Nine states already allow these agencies to refuse adoptions to gay families: Alabama, Mississippi, Michigan, North Dakota, South Dakota, Texas, Virginia, Kansas and Oklahoma

Multiple state courts have already seen challenges to these laws, which could eventually go all the way to the Supreme Court.

Of those cases, Reuters reports:

Advocates for gay, bisexual and transgender people sued in Michigan last year over that state’s restrictions, imposed in 2015, while a sweeping law passed in Mississippi a year later has already survived one legal challenge.

Separately, Catholic Social Services in Philadelphia sued the city last month after municipal officials stopped placing children with the group, part of the city’s Roman Catholic archdiocese, over its religious objections to gay marriage.
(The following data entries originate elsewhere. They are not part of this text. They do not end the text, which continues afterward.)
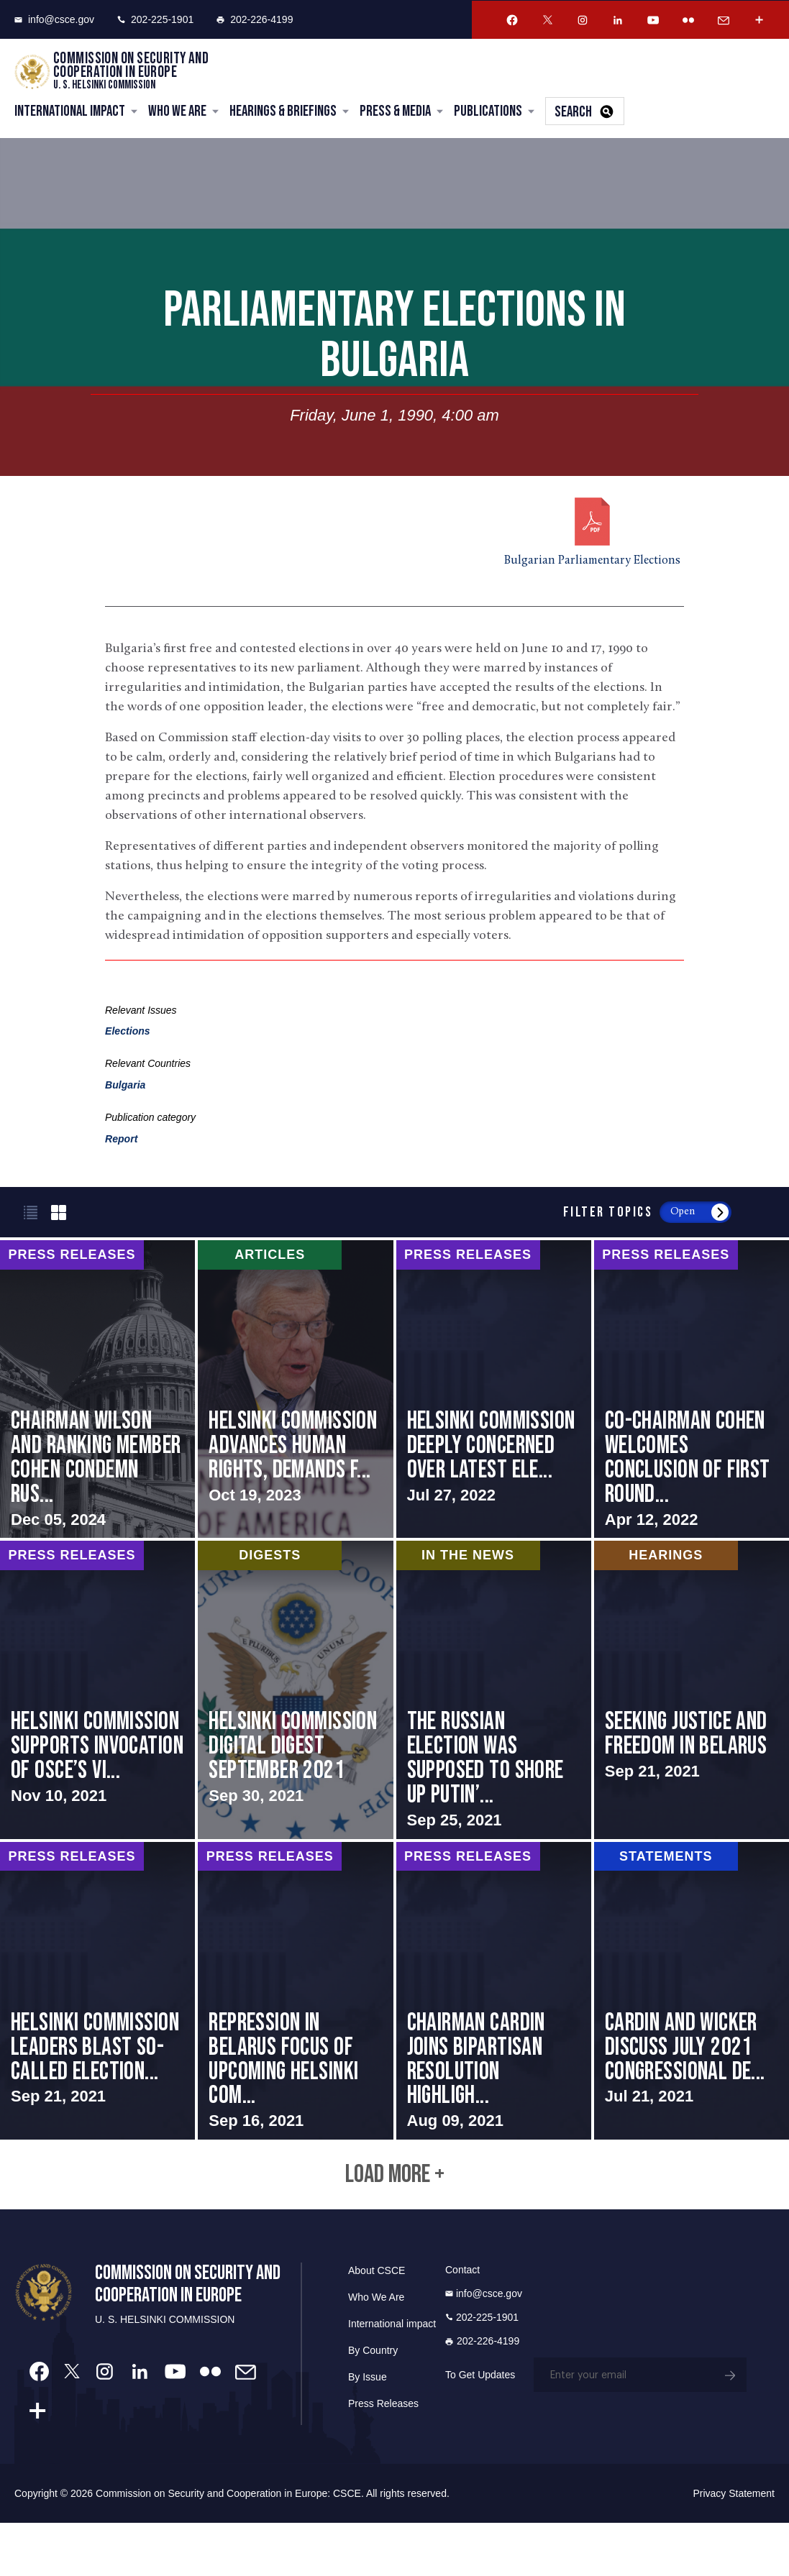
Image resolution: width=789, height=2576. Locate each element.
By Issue (367, 2430)
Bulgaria (125, 1086)
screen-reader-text (97, 1403)
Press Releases (383, 2456)
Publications (488, 113)
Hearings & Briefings (283, 113)
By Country (373, 2403)
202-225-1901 (155, 19)
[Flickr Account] (688, 20)
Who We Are (177, 113)
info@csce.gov (54, 19)
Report (121, 1140)
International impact (392, 2377)
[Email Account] (723, 20)
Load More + (395, 2226)
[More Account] (759, 20)
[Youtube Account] (653, 20)
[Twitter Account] (547, 20)
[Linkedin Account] (618, 20)
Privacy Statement (734, 2546)
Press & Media (395, 113)
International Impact (69, 113)
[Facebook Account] (512, 20)
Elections (127, 1032)
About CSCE (376, 2323)
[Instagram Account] (582, 20)
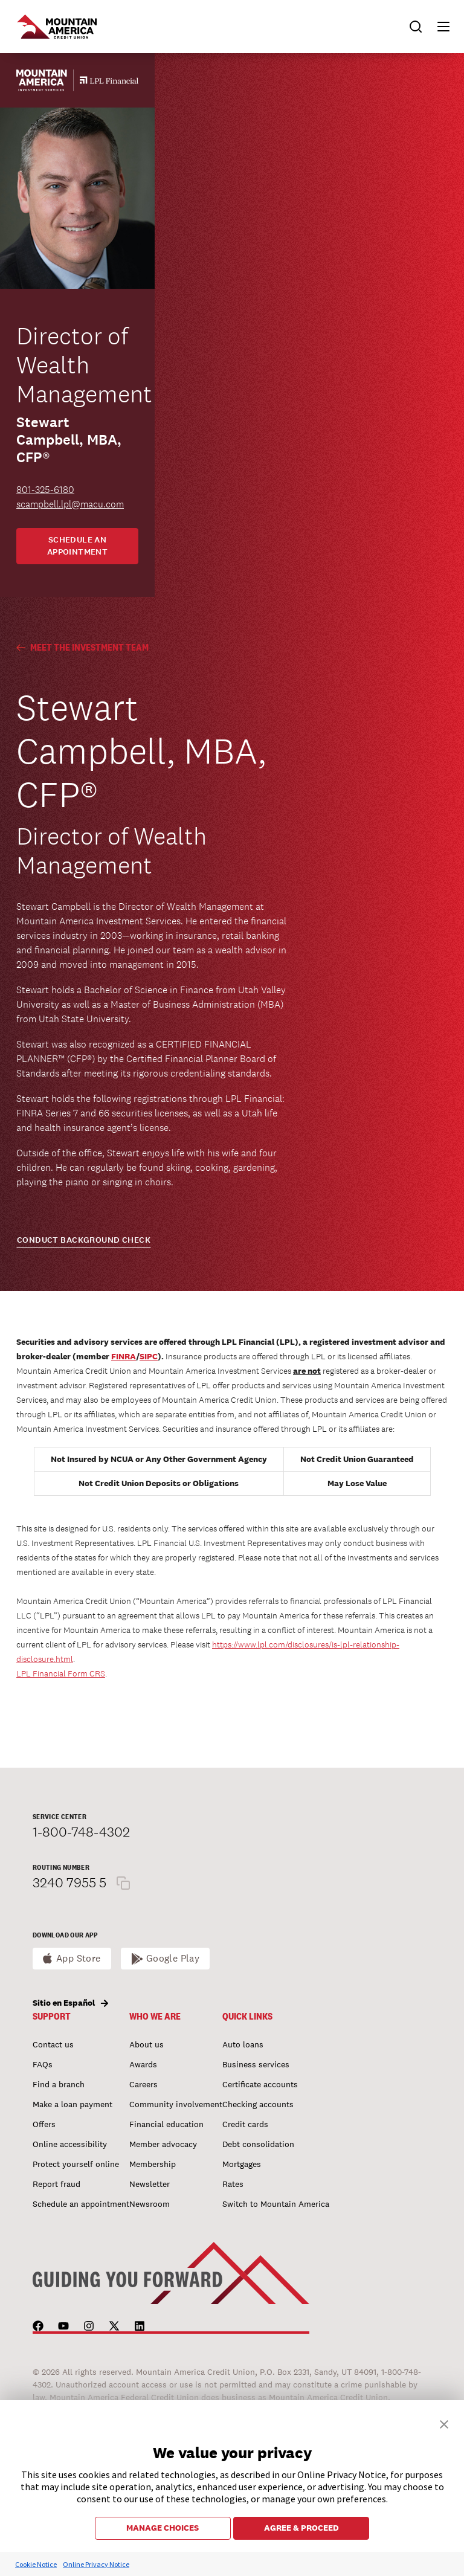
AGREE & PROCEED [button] (301, 2527)
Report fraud (56, 2183)
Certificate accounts (260, 2084)
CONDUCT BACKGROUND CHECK (83, 1240)
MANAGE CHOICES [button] (162, 2527)
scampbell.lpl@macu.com (70, 504)
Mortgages (241, 2164)
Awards (143, 2064)
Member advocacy (163, 2144)
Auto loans (242, 2044)
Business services (255, 2064)
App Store (78, 1958)
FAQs (43, 2064)
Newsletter (149, 2183)
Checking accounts (258, 2104)
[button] (438, 26)
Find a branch (59, 2084)
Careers (143, 2084)
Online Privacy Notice (96, 2564)
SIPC (149, 1356)
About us (146, 2044)
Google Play (173, 1958)
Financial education (166, 2124)
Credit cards (245, 2124)
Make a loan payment (72, 2104)
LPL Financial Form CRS (60, 1673)
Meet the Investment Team (82, 647)
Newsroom (149, 2203)
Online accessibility (70, 2144)
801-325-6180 (45, 489)
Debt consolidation (258, 2144)
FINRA (123, 1356)
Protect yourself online (76, 2164)
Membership (152, 2164)
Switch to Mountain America (275, 2203)
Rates (232, 2183)
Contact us (53, 2044)
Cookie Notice (36, 2564)
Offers (44, 2124)
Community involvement (175, 2104)
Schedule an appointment (77, 546)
Although this week’s Masterpiece Cakeshop v. Colorado Civil Rights Commission decision was on narrow grounds, it’s giving ammunition to right-wing groups in the adoption fight.

Matt Sharp, a lawyer who represented the owner of Masterpiece Cakeshop, told Reuters, “In my experience, a lot of the rhetoric being tossed around to justify why (private) agencies shouldn’t be given (government) contracts has been that they are ‘religious bigots,’ a lot of the same language directed against Jack,” Sharp said, meaning Jack Phillips, the owner of Masterpiece Cakeshop. “That type of hostility is not permissible.”

This means that opponents of adoption by gay persons could argue that forcing private agencies to allow gay couples to adopt or even foster children would constitute religious discrimination.